This huge attraction sits next to the trail. One of many massive old growth fir trees that were logged in the 1880’s. This stump remained. It eventually rotted enough to allow hemlock seedlings to take root on top, sending their adventurous roots down along the stump and into the ground. The stump will eventually rot and these trees will fall over, but probably not in our lifetime. NOTE: Thank y’all who have been filling their pandemic days reading my Amazon Kindle freebees: ‘Murder On the PCT’, ‘Just Marry Me!’ and ‘Man from Mt. Fuji’.
This hike embodies all superlatives, nothing less: Deepest, clearest lake, Crater Lake is the bluest and deepest in the nation. Deepest point 1943-ft. Mount Scott is the highest point @ 8929-ft. summit within the 286 sq. miles of Crater Lake National Park (which is 5th oldest Nat’l Park). According to my climbing partner, Steve, –scientist-turned volcanologist– ‘Mt.Scott is a parasitic or a satellite cone of what once was (7700 years ago) Mount Mazama, that erupted violently, (terrifying the mystified Klamath people and other tribes), emptying the magma chamber causing the original 12-thousand foot high Mt. Mazama to collapse into the chamber, forming a huge caldera. Hard evidence that many tribe people perished in the eruption? Archaeologists uncovered 75 sagebrush sandals from a cave buried beneath a layer of Mt. Mazama’s ash. Fast forward, over many centuries the caldera filled to become the bluest Crater Lake. Now the real accurate geological bit: Mt. Scott, (5-mile round trip hike with mind blowing views of Mt. Thielsen (yesterday’s torturous climb-the cowhorn!), Klamath Basin+all of Eastern Cascades) is merely one of several ‘andesitic’ cones, i.e. an extrusive igneous volcanic rock extrusions and rhyolite+silicon dioxide. THERE! Smaller cones can still be seen in the area in and around the Park. Crater Lake in the foreground, then East Rim with Mt. Scott in the background.
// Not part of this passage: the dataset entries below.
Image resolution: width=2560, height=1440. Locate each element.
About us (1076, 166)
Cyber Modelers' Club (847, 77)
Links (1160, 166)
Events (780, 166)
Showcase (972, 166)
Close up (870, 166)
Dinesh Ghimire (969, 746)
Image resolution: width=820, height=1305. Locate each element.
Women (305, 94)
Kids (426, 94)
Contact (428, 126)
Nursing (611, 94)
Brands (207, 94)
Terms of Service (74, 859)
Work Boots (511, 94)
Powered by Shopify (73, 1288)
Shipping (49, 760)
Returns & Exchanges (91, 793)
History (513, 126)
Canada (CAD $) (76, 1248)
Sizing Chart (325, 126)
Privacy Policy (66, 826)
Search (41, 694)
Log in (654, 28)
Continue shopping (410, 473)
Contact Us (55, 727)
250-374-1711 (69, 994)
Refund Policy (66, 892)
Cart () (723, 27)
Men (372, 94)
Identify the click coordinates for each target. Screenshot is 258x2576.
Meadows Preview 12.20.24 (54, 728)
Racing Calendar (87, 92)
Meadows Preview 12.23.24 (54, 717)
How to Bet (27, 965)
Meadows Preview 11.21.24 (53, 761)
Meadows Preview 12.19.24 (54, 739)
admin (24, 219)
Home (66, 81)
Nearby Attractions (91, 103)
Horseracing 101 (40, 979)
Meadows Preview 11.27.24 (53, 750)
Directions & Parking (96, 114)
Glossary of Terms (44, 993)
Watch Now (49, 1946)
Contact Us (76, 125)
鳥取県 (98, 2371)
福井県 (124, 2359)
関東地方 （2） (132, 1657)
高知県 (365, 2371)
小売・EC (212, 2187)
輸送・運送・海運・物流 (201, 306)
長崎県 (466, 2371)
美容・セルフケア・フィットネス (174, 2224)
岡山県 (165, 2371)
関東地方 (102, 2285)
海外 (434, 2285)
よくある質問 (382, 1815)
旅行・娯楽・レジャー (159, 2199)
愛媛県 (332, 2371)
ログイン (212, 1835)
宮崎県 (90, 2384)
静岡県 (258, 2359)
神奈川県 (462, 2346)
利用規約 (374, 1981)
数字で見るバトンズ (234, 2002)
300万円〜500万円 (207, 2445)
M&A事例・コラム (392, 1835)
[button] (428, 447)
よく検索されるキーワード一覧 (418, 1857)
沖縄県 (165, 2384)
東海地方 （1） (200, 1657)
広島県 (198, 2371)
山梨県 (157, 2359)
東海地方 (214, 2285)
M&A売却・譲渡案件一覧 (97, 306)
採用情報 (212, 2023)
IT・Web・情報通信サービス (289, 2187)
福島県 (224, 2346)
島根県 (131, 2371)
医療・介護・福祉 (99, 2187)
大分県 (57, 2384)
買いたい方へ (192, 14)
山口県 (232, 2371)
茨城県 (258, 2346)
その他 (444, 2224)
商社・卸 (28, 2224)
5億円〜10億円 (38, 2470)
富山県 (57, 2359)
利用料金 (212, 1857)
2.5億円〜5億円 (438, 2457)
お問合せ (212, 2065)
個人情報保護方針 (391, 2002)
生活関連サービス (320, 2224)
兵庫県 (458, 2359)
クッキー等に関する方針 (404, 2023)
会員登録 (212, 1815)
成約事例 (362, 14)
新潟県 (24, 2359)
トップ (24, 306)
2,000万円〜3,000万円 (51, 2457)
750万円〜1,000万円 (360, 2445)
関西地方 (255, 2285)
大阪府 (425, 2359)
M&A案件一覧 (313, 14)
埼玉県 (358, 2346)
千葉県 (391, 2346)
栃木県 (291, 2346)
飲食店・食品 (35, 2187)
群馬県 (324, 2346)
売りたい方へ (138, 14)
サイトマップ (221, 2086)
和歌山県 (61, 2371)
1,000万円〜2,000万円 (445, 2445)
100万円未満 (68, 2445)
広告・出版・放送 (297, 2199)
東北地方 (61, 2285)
Once on the top, views from Mt. Scott Lookout, west to Crater Lake. There is still charred treeline as evidence on the North Entrance Hwy of the massive 21-thousand acre 2015 forest fire.
Mt Scott trail head sign. View across the ancient caldera of Mt Scott. Fire lookout is way at the highest point on the ridge, after climbing the 1250 vertical feet above the caldera. NOTE#1: Just a quick ‘thanks’ to all my followers (around the globe) of this blog; all that spurs the passion to climb more volcanoes! Call it ‘Volcano Craze or Volcano Obsession?’ NOTE#2: Mucho thanks for the overwhelming interest in my e-books (around the globe; like India, Denmark, Turkey, Australia, Canada, Japan++) Confidentially in Peru, Her Last Hit, Murder on the High Rockies, Murder on PCT++ on Kindle continue to be some of those titles on Amazon Kindle. New salutation: Namaste, All! Below is a telephoto of the look out from the bottom of caldera.
This mean volcano has been inactive since its last eruption 250-thousand years ago, has eroded down to its present cow horn shaped spire @9182-ft. aka Lightning Rod of the Cascades. Research shows that it was named in honour of prominent rail road engineer, Hans Thielsen in 1911. The climb itself is 10-miles round trip. First 3 miles are on trail through forest area. Then degenerates into a climbers’ boot path to next 2 miles of Class 3 scramble, pure torture! Pictures below speak volumes.
End of the 3 mile trail and start of the 2 mile climber’s boot path. Feels like a moment to seize up your opponent. Incidentally this is exactly where Pacific Crest Trail cuts through Thielsen trail. We later encountered a few thru-hikers on the highway heading for their re-supply point @ Annie Spring Creek Restaurant&Gift Shop at Crater Lake Park South entrance.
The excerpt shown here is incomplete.